Since November, when the government started to walk back highly restrictive policies that locked down cities as big as Shanghai and left hundreds of millions grappling with severe mobility restrictions, Chinese companies listed in Hong Kong have rebounded more than 35%.
Even so, the benchmark index for those H-share companies remains down 17% year to date.
Indexes for Chinese companies with American depository receipts, meanwhile, have jumped more than 50% over the past six weeks, but remain down roughly 14% for the year. Benchmark indexes for Chinese A shares listed in Shanghai and Shenzhen, markets dominated by local retail investors, have seen more modest gains of 12.3% and 18.7%, respectively, from April lows. Shanghai's index remains down roughly 12% from the start of 2022 while Shenzhen is 18% lower.
Market veterans say continued progress in freeing up China's economy from pandemic-related restrictions should unleash pent-up consumer demand, powering further gains for Chinese stocks and potentially providing a boost for the global economy as well.
Consumption in China has been "massively restrained" this year but that money hasn't disappeared, said David Townsend, managing director of Europe, Middle East and Africa business with Value Partners Group Ltd., a Hong Kong-listed China equity boutique with $5.2 billion in assets under management as of Oct. 31.
It's there waiting to be spent, and if the government is moving now to relax rules around COVID-19 for both local companies and the man on the street, as opposed to paying any price to suppress it, there's "huge potential in this system to be unleashed," Mr. Townsend said.

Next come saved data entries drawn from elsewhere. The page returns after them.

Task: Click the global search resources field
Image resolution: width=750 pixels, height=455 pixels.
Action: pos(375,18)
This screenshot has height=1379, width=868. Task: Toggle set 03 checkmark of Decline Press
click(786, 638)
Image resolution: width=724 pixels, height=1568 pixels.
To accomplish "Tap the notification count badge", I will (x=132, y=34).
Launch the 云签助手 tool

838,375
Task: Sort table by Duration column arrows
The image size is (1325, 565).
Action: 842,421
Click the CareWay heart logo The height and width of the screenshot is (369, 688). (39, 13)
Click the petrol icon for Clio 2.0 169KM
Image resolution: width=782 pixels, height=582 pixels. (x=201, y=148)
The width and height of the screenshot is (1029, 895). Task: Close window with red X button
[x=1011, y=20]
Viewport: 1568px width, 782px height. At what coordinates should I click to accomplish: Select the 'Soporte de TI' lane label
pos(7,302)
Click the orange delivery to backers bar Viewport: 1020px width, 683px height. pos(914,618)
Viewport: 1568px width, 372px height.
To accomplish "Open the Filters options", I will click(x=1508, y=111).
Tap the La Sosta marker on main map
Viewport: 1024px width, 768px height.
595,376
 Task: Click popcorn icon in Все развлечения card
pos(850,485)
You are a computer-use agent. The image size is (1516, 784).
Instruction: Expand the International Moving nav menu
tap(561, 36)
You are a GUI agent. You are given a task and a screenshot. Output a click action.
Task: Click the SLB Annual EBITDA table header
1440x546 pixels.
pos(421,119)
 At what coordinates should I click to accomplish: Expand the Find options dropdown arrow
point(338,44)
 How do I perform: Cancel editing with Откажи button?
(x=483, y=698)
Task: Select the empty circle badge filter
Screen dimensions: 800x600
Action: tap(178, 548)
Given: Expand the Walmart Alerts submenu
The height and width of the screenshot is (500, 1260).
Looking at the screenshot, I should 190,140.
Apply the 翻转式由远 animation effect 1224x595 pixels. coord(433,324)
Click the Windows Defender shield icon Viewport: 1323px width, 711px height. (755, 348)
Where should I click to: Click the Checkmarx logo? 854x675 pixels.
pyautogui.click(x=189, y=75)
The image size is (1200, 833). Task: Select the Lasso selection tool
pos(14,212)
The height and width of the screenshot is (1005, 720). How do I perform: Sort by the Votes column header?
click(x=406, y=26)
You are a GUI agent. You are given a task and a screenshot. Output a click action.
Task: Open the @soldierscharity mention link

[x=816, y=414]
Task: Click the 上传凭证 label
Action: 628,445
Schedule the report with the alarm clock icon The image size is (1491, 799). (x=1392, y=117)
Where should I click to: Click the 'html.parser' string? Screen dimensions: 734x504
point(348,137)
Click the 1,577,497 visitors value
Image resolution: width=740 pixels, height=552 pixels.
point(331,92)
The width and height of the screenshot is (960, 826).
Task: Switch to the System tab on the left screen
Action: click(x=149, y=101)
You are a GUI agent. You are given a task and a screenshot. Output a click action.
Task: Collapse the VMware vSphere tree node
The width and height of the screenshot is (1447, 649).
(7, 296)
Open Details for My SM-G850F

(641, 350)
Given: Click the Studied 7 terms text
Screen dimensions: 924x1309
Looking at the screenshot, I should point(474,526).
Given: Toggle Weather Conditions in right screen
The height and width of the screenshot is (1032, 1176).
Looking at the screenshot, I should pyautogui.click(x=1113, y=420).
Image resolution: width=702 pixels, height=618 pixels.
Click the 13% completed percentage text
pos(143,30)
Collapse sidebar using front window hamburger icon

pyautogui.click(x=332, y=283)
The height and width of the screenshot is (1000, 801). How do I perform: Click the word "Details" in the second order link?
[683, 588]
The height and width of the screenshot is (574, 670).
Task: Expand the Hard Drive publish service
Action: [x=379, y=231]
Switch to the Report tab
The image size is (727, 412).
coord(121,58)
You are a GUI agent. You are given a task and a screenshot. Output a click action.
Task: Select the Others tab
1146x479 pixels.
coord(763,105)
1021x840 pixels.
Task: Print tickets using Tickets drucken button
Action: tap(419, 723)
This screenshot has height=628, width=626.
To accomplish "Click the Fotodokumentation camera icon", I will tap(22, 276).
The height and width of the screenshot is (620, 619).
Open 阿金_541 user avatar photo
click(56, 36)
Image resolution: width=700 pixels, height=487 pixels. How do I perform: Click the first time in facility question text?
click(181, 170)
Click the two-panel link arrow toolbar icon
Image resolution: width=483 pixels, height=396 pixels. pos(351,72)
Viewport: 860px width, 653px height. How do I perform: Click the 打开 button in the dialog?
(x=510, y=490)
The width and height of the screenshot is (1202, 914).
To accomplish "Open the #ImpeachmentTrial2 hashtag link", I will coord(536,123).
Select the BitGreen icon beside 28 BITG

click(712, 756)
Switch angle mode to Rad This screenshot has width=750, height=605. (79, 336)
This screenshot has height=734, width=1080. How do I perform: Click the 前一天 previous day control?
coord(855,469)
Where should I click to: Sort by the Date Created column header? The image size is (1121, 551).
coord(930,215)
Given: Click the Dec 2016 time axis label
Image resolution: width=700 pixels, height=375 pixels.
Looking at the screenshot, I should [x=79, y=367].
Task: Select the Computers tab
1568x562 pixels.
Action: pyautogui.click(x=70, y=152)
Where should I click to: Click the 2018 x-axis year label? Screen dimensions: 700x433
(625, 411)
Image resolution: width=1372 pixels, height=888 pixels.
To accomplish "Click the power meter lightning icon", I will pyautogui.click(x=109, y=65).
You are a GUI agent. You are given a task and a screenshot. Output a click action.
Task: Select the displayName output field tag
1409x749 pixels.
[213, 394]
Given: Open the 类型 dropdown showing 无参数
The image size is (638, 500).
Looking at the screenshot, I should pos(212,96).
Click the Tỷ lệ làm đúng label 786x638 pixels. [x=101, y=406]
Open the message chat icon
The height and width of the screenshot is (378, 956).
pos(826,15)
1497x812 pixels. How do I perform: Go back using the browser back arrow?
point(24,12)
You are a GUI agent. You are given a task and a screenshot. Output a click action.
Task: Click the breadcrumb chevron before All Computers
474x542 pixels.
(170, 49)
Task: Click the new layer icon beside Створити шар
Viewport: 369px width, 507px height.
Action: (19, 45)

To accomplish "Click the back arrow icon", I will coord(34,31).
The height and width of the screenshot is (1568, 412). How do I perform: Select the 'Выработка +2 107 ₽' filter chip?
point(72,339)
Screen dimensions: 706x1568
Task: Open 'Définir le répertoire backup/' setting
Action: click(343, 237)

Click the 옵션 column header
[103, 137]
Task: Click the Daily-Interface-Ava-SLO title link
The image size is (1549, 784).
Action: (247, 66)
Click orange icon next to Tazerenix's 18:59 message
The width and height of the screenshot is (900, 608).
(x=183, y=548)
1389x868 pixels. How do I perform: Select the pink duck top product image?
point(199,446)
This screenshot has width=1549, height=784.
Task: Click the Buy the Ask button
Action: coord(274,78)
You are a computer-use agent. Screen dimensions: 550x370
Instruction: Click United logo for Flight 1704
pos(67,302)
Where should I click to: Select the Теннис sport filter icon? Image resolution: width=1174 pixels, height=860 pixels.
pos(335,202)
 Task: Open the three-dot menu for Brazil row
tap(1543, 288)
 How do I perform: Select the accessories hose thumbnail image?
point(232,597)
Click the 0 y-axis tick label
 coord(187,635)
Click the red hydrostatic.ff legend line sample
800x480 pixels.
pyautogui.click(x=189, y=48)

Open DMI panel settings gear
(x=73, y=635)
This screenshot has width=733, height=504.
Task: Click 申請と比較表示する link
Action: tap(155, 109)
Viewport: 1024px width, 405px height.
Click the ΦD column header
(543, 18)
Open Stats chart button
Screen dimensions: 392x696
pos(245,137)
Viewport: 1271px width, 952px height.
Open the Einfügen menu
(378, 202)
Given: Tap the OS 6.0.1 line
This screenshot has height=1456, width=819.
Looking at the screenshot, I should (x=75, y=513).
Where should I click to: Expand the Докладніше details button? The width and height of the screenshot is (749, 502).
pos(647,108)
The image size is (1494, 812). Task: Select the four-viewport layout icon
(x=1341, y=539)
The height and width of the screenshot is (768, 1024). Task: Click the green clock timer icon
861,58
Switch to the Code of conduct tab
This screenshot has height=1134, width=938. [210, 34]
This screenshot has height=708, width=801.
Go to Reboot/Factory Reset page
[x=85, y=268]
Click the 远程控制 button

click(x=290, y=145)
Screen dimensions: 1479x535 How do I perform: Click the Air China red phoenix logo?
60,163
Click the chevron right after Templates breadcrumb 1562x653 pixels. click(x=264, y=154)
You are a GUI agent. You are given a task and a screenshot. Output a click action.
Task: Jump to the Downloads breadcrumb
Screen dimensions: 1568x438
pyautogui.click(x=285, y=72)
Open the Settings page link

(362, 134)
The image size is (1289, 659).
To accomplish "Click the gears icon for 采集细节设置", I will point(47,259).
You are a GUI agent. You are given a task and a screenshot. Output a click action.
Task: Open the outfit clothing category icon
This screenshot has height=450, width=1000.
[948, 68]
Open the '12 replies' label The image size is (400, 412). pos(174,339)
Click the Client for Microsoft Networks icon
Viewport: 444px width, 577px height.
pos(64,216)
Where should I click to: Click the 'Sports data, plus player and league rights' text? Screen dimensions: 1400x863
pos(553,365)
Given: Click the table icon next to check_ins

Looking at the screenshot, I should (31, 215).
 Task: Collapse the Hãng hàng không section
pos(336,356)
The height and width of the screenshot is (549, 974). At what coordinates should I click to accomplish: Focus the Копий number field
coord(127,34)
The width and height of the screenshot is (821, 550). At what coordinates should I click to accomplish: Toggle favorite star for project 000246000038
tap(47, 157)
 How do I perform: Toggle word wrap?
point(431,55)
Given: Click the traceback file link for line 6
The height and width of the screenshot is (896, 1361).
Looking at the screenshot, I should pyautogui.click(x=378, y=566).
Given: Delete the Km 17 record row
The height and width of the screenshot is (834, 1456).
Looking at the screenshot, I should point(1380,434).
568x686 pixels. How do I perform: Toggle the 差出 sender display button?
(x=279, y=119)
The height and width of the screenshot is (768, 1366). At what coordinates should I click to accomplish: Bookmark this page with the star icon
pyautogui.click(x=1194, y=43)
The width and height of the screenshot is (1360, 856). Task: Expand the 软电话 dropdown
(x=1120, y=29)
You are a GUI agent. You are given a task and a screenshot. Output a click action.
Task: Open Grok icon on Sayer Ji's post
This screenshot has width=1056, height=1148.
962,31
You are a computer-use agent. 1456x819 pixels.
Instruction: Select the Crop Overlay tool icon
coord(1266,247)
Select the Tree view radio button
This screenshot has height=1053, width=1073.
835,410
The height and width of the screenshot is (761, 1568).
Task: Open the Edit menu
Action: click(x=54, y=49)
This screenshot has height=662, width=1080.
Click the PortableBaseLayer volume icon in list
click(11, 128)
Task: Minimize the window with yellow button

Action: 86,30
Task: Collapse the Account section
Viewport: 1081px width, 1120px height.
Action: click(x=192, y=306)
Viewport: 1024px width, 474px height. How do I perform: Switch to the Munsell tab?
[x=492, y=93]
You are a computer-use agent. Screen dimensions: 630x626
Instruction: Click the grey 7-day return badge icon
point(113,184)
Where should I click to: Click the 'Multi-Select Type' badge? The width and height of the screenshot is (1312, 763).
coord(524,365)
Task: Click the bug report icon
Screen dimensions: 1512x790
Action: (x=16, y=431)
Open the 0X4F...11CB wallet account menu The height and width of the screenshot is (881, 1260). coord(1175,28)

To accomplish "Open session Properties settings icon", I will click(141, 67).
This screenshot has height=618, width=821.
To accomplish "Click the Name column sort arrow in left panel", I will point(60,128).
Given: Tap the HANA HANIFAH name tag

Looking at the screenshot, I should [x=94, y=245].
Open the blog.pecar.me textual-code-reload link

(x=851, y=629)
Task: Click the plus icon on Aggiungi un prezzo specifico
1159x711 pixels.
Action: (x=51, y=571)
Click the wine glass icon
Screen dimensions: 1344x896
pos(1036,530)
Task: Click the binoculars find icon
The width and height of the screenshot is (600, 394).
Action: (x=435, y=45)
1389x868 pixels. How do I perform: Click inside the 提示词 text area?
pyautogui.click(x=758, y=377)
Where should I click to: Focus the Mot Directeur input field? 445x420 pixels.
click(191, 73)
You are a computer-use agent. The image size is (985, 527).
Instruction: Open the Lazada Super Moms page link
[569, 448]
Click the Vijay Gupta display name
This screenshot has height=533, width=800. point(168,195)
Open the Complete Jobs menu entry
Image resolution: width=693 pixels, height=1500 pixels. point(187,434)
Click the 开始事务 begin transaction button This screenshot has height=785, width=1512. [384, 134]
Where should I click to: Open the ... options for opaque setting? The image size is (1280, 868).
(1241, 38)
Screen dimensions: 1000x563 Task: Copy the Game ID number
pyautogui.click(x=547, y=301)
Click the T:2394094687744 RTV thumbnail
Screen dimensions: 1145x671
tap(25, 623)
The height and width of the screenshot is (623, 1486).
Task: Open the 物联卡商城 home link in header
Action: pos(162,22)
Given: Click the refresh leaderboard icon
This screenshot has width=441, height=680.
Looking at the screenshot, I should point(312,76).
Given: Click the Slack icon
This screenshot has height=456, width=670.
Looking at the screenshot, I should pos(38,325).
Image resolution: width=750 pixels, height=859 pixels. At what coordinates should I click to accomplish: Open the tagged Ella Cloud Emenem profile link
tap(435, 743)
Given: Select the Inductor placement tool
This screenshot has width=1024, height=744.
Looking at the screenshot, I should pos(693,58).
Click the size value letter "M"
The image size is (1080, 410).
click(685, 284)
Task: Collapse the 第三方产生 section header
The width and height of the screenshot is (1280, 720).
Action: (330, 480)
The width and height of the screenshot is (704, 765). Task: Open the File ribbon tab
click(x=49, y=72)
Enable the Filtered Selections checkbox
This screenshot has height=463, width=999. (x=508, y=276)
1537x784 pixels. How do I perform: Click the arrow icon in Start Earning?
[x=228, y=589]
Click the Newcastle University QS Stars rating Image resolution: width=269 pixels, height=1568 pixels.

"Household bank deposits have increased by 42%" since Beijing's COVID-19 policies effectively left Chinese consumers in enforced savings mode, with plenty of spending power should optimism about the economic outlook revive, agreed Andy Rothman, investment strategist with Matthews International Capital Management LLC — known as Matthews Asia — a San Francisco-based Asian equity boutique with $17.4 billion in assets under management as of June 30.
For the moment, stocks are surging more on the promise of fewer pandemic constraints than on concrete steps in that direction, and some market participants warn that investors may be getting ahead of themselves.